L’an 2019 restera dans les annales de la culture congolaise. Elle a été marquée par une montée en crescendo de la fine fleur des slameurs de Goma. Entre concerts acoustiques, les soirées slam mensuels, les ateliers et les enregistrements studio, la ville touristique est passée d’une contrée non réputée de la poésie à un épicentre dans l’industrie slam en RDC.
L’invitation fin novembre 2019 à l’événement Arts of Hope à Kinshasa pour le compte de l’Institut d’art oratoire ( IAO), a été une sorte de couronnement d’une année pendant laquelle Goma a été plus que jamais en vogue dans le monde du slam. Passionnée de l’écriture et de la parole, Jeanne D’arc Munyabaga a assuré lors de cette soirée galactique.
Mais JD n’est pas la seule à avoir porter haut le flambeau du slam gomatracien l’année écoulée. La preuve avec le premier prix du concours Slam – Poésie » Vœux de Lumière 2020″, donné au jeune Elisha Abumba, une première édition pour le collectif Goma slam session en collaboration avec l’Institut français de Goma.

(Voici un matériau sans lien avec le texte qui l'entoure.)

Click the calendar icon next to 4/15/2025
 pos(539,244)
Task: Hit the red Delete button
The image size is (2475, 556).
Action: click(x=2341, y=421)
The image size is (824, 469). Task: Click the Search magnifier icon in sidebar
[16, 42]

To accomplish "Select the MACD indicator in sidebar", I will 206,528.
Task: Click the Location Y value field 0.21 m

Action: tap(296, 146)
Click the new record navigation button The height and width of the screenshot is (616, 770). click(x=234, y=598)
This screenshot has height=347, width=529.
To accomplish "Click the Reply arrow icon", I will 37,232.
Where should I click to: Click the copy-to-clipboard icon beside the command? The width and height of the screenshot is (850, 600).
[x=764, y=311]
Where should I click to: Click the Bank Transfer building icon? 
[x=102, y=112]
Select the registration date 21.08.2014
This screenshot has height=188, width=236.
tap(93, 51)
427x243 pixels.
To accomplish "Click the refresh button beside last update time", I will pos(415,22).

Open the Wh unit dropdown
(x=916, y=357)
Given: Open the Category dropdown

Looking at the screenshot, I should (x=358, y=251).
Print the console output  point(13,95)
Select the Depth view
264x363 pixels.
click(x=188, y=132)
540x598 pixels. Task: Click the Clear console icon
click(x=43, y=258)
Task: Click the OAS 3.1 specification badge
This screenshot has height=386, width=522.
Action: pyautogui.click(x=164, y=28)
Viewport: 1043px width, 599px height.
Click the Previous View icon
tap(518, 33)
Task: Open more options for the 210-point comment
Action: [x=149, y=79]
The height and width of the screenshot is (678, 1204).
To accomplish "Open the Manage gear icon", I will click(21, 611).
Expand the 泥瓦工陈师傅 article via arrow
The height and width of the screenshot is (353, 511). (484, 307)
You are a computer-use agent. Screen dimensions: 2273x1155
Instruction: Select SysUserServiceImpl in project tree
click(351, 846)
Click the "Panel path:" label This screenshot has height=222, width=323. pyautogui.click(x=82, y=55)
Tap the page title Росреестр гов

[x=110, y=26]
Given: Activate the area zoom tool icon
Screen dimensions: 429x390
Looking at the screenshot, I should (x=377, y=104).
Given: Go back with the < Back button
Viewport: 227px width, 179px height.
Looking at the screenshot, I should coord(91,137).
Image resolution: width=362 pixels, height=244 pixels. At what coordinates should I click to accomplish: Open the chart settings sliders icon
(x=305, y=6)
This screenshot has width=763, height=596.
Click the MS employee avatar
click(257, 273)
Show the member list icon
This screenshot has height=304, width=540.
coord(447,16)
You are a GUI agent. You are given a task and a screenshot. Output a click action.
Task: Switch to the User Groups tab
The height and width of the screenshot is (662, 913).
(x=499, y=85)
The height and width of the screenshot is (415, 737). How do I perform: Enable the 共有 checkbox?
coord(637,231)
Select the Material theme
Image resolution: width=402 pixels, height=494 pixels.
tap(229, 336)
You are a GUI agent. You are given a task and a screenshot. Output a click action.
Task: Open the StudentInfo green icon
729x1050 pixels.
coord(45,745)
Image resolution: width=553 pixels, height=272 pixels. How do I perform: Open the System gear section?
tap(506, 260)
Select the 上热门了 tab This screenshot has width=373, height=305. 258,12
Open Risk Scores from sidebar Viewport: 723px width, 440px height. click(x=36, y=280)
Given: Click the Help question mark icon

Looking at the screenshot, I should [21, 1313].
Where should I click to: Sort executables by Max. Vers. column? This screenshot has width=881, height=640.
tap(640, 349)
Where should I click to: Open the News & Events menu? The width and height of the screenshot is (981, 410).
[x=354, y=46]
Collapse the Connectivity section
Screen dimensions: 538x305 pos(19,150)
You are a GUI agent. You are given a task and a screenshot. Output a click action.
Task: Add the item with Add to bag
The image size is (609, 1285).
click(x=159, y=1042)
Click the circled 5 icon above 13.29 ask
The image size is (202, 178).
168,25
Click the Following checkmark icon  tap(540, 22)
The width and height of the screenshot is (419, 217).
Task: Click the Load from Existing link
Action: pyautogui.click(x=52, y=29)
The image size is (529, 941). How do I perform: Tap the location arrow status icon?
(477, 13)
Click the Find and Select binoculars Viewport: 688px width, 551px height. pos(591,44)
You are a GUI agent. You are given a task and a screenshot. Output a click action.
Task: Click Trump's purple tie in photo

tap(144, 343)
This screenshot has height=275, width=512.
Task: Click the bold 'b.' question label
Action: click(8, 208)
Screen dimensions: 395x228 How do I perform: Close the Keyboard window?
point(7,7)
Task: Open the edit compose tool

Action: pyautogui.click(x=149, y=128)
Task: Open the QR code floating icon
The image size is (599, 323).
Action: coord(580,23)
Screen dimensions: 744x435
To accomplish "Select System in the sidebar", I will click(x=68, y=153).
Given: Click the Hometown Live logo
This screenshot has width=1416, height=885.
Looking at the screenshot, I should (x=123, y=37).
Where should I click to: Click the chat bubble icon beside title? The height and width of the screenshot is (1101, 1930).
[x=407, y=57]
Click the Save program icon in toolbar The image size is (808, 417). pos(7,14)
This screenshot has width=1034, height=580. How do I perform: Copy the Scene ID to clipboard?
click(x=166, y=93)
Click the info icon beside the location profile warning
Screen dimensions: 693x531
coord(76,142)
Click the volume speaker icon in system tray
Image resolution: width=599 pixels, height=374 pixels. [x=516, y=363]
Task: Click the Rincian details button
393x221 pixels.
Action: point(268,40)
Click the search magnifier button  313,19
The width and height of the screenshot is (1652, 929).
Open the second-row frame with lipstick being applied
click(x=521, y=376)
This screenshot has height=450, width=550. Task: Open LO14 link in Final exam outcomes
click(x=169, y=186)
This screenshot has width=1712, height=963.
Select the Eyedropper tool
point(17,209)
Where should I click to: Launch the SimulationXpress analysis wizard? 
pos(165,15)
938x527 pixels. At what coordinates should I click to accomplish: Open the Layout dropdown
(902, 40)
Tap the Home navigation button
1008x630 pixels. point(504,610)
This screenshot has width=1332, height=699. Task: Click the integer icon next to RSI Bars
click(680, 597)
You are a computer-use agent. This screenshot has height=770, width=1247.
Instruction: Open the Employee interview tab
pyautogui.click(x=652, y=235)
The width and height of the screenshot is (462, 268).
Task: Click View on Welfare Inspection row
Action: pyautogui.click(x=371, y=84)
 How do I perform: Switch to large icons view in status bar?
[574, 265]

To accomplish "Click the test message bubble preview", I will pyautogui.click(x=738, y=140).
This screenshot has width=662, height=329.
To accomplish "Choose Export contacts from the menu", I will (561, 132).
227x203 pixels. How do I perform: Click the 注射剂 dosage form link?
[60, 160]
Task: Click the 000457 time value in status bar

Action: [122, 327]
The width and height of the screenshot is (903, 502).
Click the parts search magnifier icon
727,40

Ces artisans du slam ont su marier leur génération à la précédente, tout en gardant leur identité. Mais ils ont également embrassé la dimension numérique, visant les réseaux sociaux comme une vitrine de visibilité globale et en créant des comptes YouTube pour le téléchargement de leurs tubes enregistrés. Ainsi, pour l’an 2019 on a vu des grands morceaux sillonnaient nos oreillettes. La « PHARMACINATION » de Ghislain Kalwira, où cet artiste a abordé la politique dans le cadre d’un corps en mauvaise santé où le peuple est délaissé et le politicien vit à son aise. Dans » Si j’étais une Femme », Depaul Bakulu lance un appel à l’amour, la tolérance et la non violence. Une voix qui appelle la jeunesse à prendre conscience et de jouer son vrai rôle dans le processus du changement de la RDC. Pour faire connaitre la vie quotidienne mais aussi les coins que regorgent Goma, Yves Kalwira a mêlé la Rumba au slam dans le titre « Je te présente Goma ». « Doctoresse » de Ghislain Kabuyaya fait l’apothéose de la femme. » Le coeur » de Leader parle aussi de l’amour, de ses états de douleur et de peine. Pour exprimer ses vœux de bonheur à ces fans pour l’an 2020, Rita Zaburi, a lancé officiellement sur sa chaîne YouTube le titre » Deux milles vingt » le 1 Janvier. Quant à Jenny Paria, il a animé des ateliers dans son collectif et a enchaîné des concerts acoustiques pour faire connaître cette discipline ascendante au public de Goma qui reprend le goût au quotidien.
Discipline adulée sans sponsoring !
Cette discipline , qui est née d’une idée du poète américain Marc Smith en 1987, a pris un grand envol dans ce coin du Nord-Kivu. Cependant, selon les artistes locaux, il y a encore des problèmes liés au manque de sponsoring et des mécènes.
» Le slam bien qu’il prend de l’élan avec une vitesse de croisière, n’est pas encore trop connu. Il est considéré comme une discipline des intellos. Pourtant l’essentiel serait le message que transporte chaque morceau pour atteindre tout le monde » soupire Depaul avant d’ajouter : » le problème est beaucoup lié à la culture dans sa globalité, il n’y a pas suffisamment de managers ou mécènes ». Ghislain Kabuyaya lance de son côté un appel de soutien : » Les sponsors demeurent moins nombreux et parfois très rares. Que les mécènes s’investissent également dans ce secteur « . Pour Rita Zaburi, ses consœurs doivent plus s’engager dans ce domaine sans complexe. » Souvent les femmes ont peur de s’engager dans certaines choses par complexe. Pour moi être femme me donne du courage d’aller de l’avant et de travailler dur pour faire comprendre au monde entier que la scène n’était pas faite que pour les hommes » constate-t-elle.
» Cette année ( 2020) je voudrais que les gens s’intéressent un peu plus à cet art de la parole » lance Leader avant que Ghislain Kalwira poursuive : » Les artistes slameurs doivent avoir aussi leurs projets pour espérer avoir des producteurs « .
Un peu comme les danseurs qui traversaient les bons moments au début de la décennie qui s’écoule, les slameurs de Goma traversent une bonne passe pour le moment. En espérant que ce ne soit pas juste un phénomène de mode.